Shelia thrust a box of Cheerios on to the shelf, picked up another from the pile beside her and thrust it next to the first box. She had been restocking this isle for what seemed like hours. At least I’m not on register, she thought.
Feeling a light tap on her shoulder, Shelia spun around. In front of her was a petite woman with a determined look in her eye.
“May I help you miss?”
“Yes. Where is the milk?”
“Aisle thirteen,” Sheila said, pointing to her left while thinking, Can’t this woman read? Each aisle had a sign above it, listing the products contained there.
“Thank you.” The woman walked towards the milk, the click-clacks of her Jimmy Choos fading away. Why does she need Choos? Shelia thought, staring at the woman’s feet. It was two o’clock, a time reserved for stay-at-home moms and dads to gather their week’s worth of groceries. With her polo, jeans and ponytail it was obvious that the woman was one of them. Shelia just couldn’t understand what a stay-at-home mom would do with Choos. Shelia had been eyeing the same pair online and was planning on wearing them out to a club or a party or a date–anywhere but a grocery store.
Shelia turned her attention back to the Cheerios, now slamming them into place. The woman, in her opinion, had no right to own the Choos if she disrespected them so. Shelia would be happy to take them off of the woman’s hands (or feet, for that matter). The navy was richer in person and the beading more elegant. With shoes that beautiful, any pain they caused the wearer could easily be ignored. Shelia stared down at her own shoes. The sneakers she had purchased back in high school for track were wearing and coated in a fine layer of dirt.
“Excuse me?” Shelia again turned to the woman, who had returned. “I need a cereal that’s high in fiber but not fiber-tasting and has refined grains, but not too refined.” The woman waited a beat. “Well, where can I find it?” Shelia bit the inside of her cheek.
“I’m not very informed on the topic.”
“But you work in a grocery store!” Shelia bit down harder and looked the woman in the eyes, as she was always being told to do in customer service training.

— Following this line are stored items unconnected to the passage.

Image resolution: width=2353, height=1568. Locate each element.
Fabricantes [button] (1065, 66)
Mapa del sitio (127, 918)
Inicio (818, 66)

She was determined to ignore the Choos.
“I’m not a big cereal eater.”
“You are a grocery store employee; surely you must know something.” In her attempt to avoid shouting ‘I don’t know’ and upsetting the customer, Shelia stared at the Choos. God, how she wanted those Choos. She had been picking up extra shifts and pinching every penny, but after her recent evaluation there was no chance of Shelia getting a raise. The Choos were months away.
The woman noticed Shelia’s gaze. “Oh, you like the shoes? My husband bought them spur-of-the-moment in London.” Shelia sucked in a breath. She didn’t have a rich husband to buy her nice things; she had to earn them!
Shelia was tempted to direct the woman to the sugar-packed cereal her roommate ate every morning. She decided against it, however; Shelia had the feeling that this was the type of woman who would complain to the manager when she found out about the true content of the cereal. Shelia couldn’t risk getting fired.
“I honestly know nothing about cereal, but I’ll find someone who does, okay?” Shelia said, plastering on a smile.
“Thank you.” Shelia turned on her heel and walked towards the registers in search of Ronnie, who was always eating cereal in the break room. As her shoes hit the linoleum they did not click-clack. Rather, they squeaked.